**About this exercise:**
Retype each record exactly; no pictures.

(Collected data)
• • • • •
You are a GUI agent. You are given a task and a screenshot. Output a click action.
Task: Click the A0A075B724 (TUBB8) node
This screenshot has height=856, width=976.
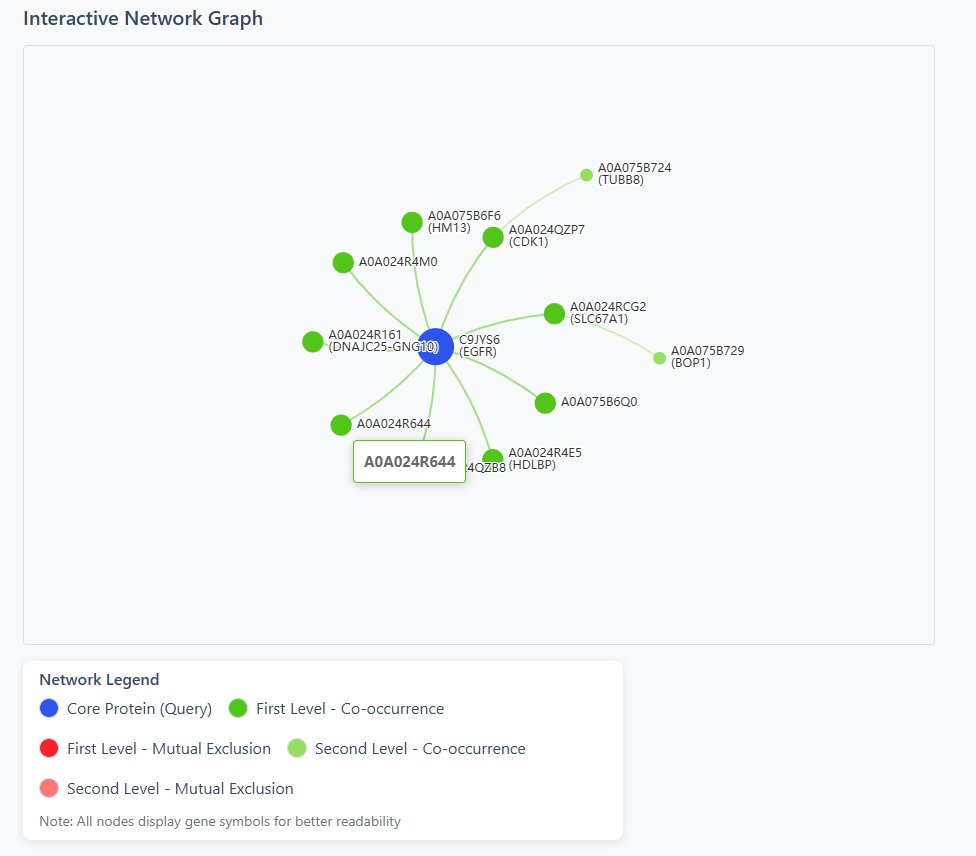point(585,174)
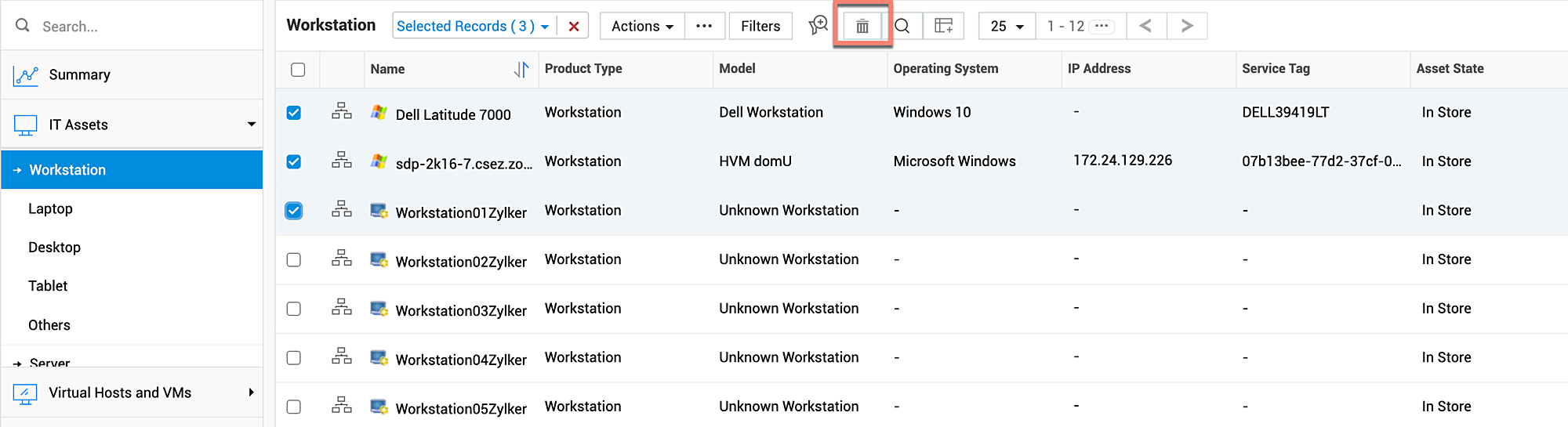Click network icon for Dell Latitude 7000 row
The height and width of the screenshot is (427, 1568).
point(342,112)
• • • • •
**Result:**
You are a GUI agent. You are given a task and a screenshot. Output a click action.
Task: Click the A0A075B724 (TUBB8) node
This screenshot has height=856, width=976.
point(585,174)
Click network icon for Dell Latitude 7000 row
The height and width of the screenshot is (427, 1568).
point(342,112)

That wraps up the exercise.